Decent multi-lingual stemmer or analyzer for Lucene / ElasticSearch?

Tag: lucene , elasticsearch , multilingual Author: zxz2997 Date: 2013-06-11

I'm curious if there are generic analyzers which do a decent job of stemming / analyzing text which could be in different languages. For certain tasks, doing proper multi-lingual search (e.g. splitting a field name into name.english, name.french, etc.) seems like overkill.

Is there an analyzer which will strip suffixes (e.g. "dogs" --> "dog") and work for more than just English? I don't really care whether it does language detection, etc., and working on just e.g. romantic & germanic languages would probably be good enough. Or, is the loss of quality serious enough that it's always worth just using language-specific analyzers and language-specific queries?

AFAIK this doesn't exist, and will be immensely tough to implement, given the wide differences in each language's semantics.

Other Answer1

Your best bet would be to use the icu analyzers. They are useful for normalizing but less useful for things like stemming, which is inherently language specific.

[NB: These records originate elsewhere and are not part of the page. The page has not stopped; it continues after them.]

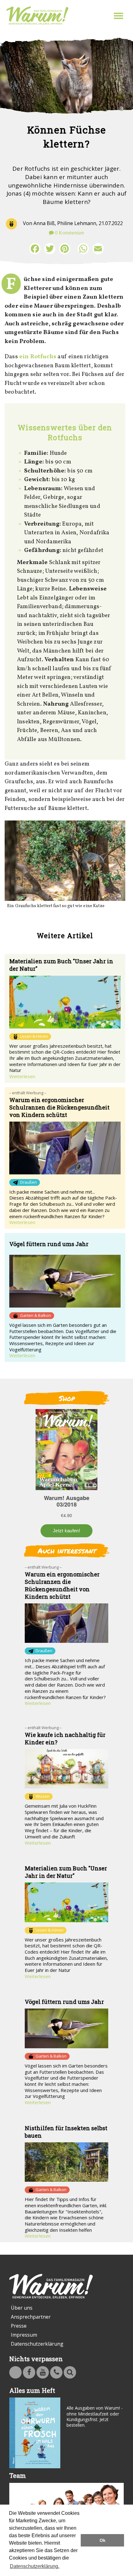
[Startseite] (37, 16)
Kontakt (56, 2372)
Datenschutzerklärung (37, 2343)
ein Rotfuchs (37, 357)
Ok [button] (102, 2540)
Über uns (21, 2307)
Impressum (24, 2334)
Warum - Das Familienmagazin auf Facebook (29, 2372)
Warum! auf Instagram (15, 2372)
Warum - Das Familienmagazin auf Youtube (42, 2372)
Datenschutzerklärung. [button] (34, 2566)
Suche (70, 2372)
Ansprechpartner (31, 2316)
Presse (19, 2325)
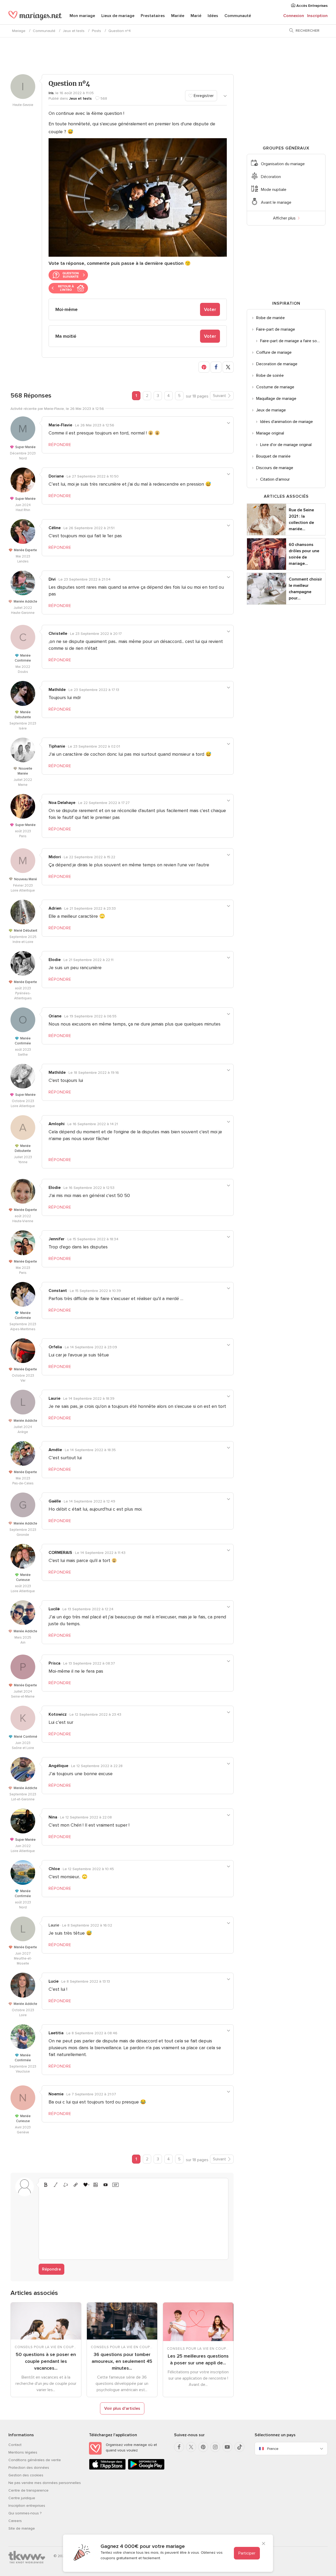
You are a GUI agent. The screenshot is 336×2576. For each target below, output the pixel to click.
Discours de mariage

Additionally, it is possible to use a separate language field and use different ananalyzers based on the value of that field. So, you could combine both approaches and fall back to the icu tokenizer and support languages you care about with specialized analyzers: http://www.elasticsearch.org/guide/reference/mapping/analyzer-field/

You might want to watch this presentation from the recent Berlin Buzzwords conference about multi language support: http://www.youtube.com/watch?v=QI0XEshXygo. There's a lot of good stuff in there. Jump to the 27th minute for an example of the using different analyzers.